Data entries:
--- START ---

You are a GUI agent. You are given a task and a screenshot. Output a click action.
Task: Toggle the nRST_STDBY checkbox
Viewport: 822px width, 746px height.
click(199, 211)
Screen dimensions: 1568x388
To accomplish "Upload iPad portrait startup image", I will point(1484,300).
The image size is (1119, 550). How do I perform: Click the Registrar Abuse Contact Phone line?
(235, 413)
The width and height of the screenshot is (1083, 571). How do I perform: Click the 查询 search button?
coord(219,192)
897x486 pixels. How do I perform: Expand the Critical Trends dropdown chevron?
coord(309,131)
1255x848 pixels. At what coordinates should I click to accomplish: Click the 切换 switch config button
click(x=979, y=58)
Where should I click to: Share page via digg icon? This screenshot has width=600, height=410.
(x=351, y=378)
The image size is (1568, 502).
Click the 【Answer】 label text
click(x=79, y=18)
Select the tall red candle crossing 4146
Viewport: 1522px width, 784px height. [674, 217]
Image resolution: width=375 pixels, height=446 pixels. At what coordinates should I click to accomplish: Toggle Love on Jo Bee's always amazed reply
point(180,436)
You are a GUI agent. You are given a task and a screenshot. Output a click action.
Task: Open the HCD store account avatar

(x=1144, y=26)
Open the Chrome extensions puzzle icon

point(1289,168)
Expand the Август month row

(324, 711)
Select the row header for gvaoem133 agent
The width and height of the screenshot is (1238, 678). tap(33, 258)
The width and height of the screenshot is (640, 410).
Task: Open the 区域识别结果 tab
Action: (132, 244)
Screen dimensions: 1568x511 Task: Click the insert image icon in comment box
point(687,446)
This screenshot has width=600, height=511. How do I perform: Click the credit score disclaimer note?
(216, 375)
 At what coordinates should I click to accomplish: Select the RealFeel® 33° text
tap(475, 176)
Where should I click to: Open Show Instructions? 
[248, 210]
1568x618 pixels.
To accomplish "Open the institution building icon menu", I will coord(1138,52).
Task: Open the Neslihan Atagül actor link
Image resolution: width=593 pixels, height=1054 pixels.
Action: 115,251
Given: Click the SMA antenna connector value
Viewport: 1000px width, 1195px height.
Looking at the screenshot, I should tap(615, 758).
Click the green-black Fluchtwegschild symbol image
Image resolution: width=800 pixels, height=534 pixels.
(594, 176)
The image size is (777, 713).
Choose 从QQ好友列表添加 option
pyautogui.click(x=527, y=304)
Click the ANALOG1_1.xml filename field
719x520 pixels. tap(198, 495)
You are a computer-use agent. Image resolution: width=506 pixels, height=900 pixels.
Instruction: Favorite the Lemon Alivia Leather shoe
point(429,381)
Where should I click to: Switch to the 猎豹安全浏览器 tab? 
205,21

--- END ---

### TASK TO CARRY OUT
Transcribe the records above from the line holding "At what coordinates should I click to accomplish: Select" down to the line holding "Given: Click the SMA antenna connector value", inclusive, without adding anything.

### ANSWER BELOW
 At what coordinates should I click to accomplish: Select the RealFeel® 33° text
tap(475, 176)
Where should I click to: Open Show Instructions? 
[248, 210]
1568x618 pixels.
To accomplish "Open the institution building icon menu", I will coord(1138,52).
Task: Open the Neslihan Atagül actor link
Image resolution: width=593 pixels, height=1054 pixels.
Action: 115,251
Given: Click the SMA antenna connector value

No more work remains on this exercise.